» **YOUR OBJECTIVE**:
What is needed is an exact repeat of the lines from the one holding "Given: Select the Network Analysis tag" through the final line of the data, with no pictures.

» **Dataset entries**:
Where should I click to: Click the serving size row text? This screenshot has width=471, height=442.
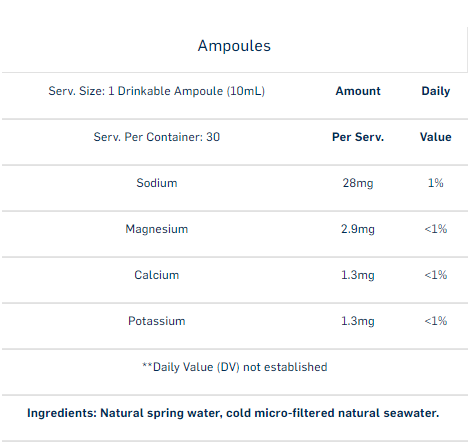(157, 91)
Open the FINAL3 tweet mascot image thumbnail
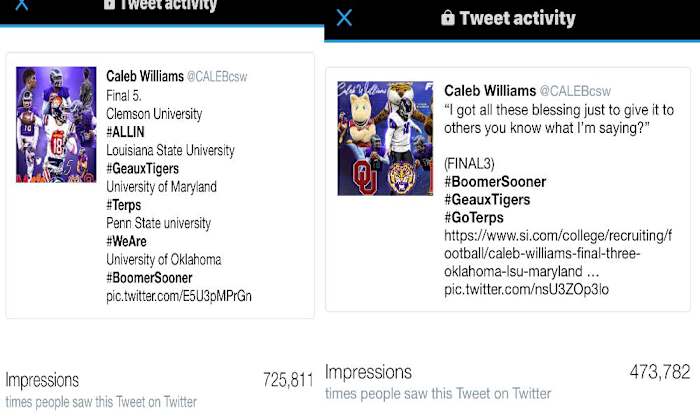700x420 pixels. click(385, 138)
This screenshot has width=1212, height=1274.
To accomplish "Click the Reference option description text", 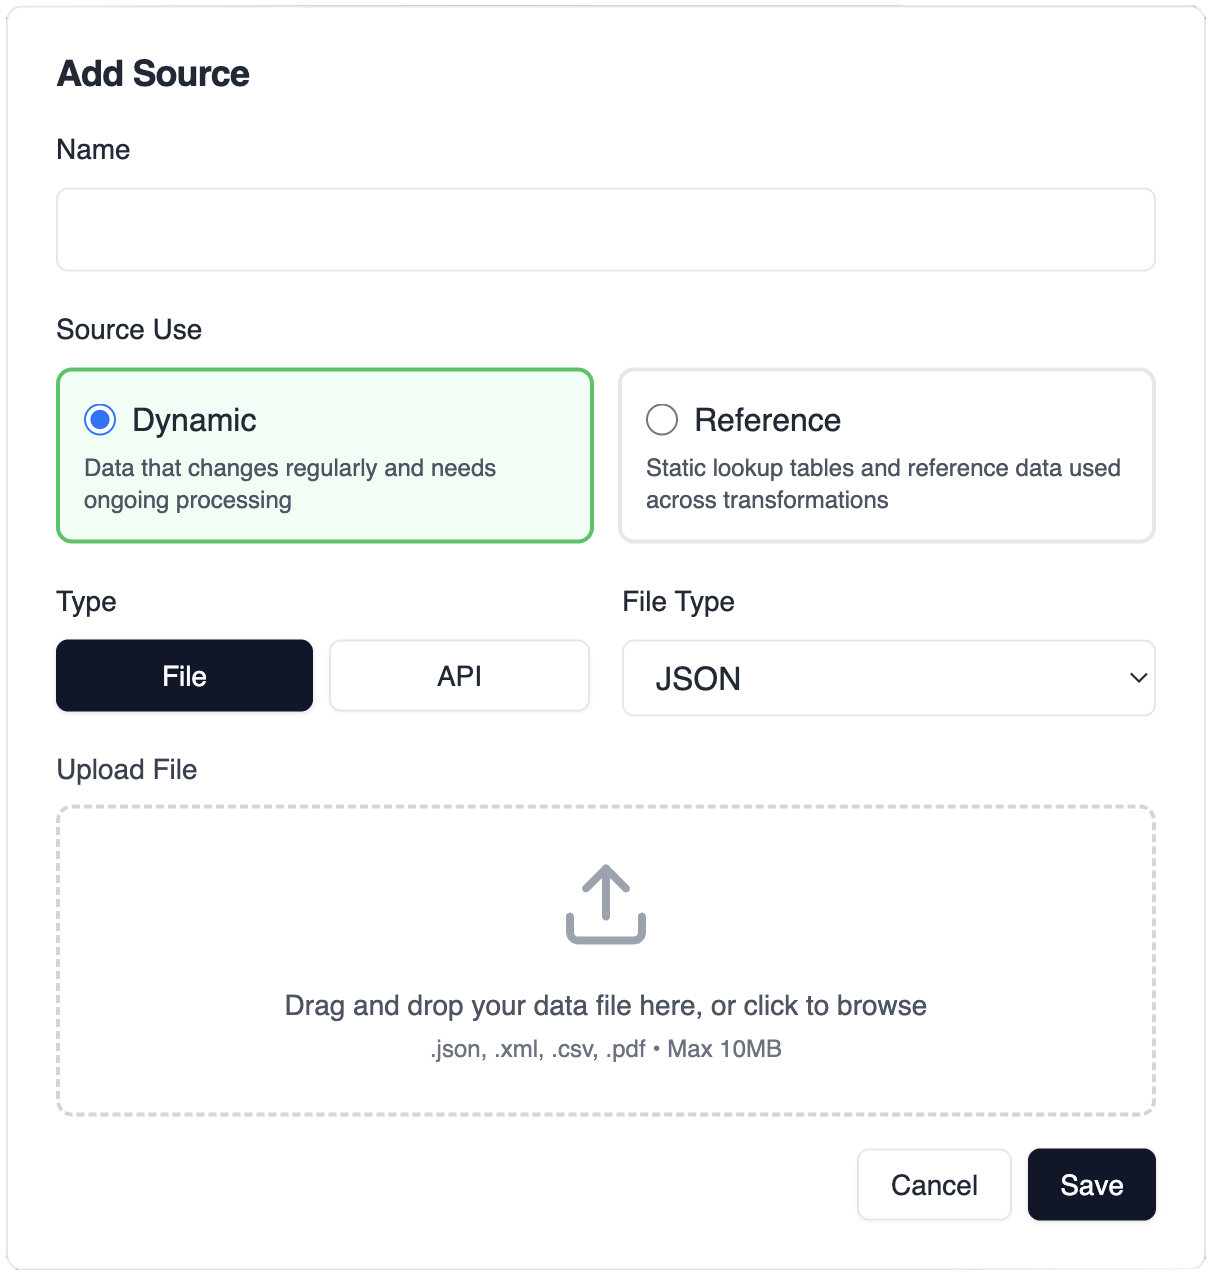I will point(883,483).
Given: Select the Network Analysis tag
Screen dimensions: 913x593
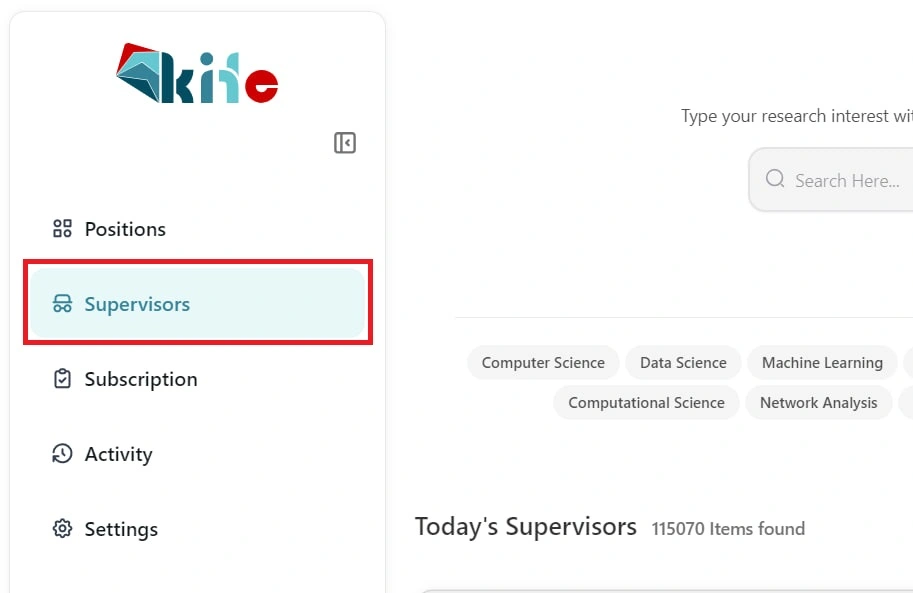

» **SOLUTION TO THE EXERCISE**:
Given: Select the Network Analysis tag
Screen dimensions: 913x593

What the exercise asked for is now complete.